Sunday, May 13, 2012

TRIPLE FALLS EDDY

  Yesterday, May 12th, I attended Richard Bernabe's NC Waterfalls Workshop. Richard Bernabe is an award winning professional nature photographer. He is one of my very favorite and between his and Ian Plant's blogs and ebooks I have learned most of what I know about nature photography. Richard's web site is HERE and I highly recommend paying it a visit.
  The workshop started out from Hendersonville, NC and during the 10 hours we were out we visited and photographed 5 separate waterfalls. When we would arrive at each spot, Richard would give everyone tips as to the best composition and exposure for the scene. He also taught us about our camera's Histogram and how to properly use it. What a difference it makes knowing how to get proper exposure.
  The second stop on our waterfall tour was in the Dupont State Forest at Triple Falls. This is an incredible 3 layered waterfall banking down over huge, granite rocks. We were allowed to photograph on the middle and top layers of the falls but could not go down to the bottom due to the dangerous climb down the rocks. Even the top two tiers were slippery and one of the workshop attendees fell just walking on the wet rocks.
  This photo is of the second tier falls. It was the only waterfall that we visited that I didn't get the composition that Richard suggested. This wasn't on purpose. I was just attracted to this large Eddy next to the fall.
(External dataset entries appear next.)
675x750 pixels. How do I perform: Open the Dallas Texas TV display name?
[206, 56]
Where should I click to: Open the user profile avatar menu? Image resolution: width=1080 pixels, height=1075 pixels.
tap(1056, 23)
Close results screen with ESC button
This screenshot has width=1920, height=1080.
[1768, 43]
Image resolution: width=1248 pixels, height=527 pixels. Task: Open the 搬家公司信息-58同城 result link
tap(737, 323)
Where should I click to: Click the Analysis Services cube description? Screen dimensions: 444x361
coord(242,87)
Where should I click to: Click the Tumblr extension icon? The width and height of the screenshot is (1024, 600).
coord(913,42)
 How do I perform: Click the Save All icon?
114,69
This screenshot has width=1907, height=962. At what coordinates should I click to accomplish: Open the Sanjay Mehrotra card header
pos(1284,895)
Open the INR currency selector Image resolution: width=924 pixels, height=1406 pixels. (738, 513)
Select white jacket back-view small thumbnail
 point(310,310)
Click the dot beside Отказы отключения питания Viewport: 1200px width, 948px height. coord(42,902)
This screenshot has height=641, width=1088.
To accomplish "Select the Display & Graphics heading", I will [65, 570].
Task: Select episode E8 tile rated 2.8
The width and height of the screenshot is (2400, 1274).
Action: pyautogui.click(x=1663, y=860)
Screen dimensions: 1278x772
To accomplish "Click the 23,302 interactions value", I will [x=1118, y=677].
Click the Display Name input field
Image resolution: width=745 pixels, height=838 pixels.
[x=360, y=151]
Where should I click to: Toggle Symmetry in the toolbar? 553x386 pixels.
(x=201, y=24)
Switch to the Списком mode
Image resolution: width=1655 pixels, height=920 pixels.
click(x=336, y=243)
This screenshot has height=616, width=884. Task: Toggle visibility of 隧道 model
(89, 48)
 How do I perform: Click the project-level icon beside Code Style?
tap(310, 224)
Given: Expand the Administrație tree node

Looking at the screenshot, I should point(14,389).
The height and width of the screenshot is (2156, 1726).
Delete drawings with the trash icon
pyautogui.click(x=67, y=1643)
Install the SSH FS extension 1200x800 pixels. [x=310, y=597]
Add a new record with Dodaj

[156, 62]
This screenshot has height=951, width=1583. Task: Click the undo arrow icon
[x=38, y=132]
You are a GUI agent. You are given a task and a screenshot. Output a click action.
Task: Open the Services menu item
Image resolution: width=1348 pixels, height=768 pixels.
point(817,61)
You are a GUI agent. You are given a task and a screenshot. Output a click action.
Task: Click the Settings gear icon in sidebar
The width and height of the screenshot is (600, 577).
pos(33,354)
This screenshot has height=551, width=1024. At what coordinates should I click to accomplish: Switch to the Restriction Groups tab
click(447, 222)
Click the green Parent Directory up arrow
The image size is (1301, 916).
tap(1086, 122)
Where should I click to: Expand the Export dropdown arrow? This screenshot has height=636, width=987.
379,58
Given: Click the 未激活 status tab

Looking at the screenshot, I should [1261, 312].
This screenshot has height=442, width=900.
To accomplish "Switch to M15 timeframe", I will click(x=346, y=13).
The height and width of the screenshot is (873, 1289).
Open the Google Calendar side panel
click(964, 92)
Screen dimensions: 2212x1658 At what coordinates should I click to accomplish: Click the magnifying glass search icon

  Richard did give me some advice on this one though. When I told him that in order to achieve the eddy I had to use a shutter speed that over exposed the waterfall, he suggested exposing one shot for the eddy and another for the waterfall and blending the two together. Normally, I would have tried to work on the photo with the eddy and try and edit the exposure of the rest of the image. This worked out perfectly. I actually blended 3 images, 1 for the waterfall, 1 for the eddy, and 1 more for the foliage in the background.
  Had a great time yesterday and learned a ton. Definitely more to come from North Carolina's Waterfalls.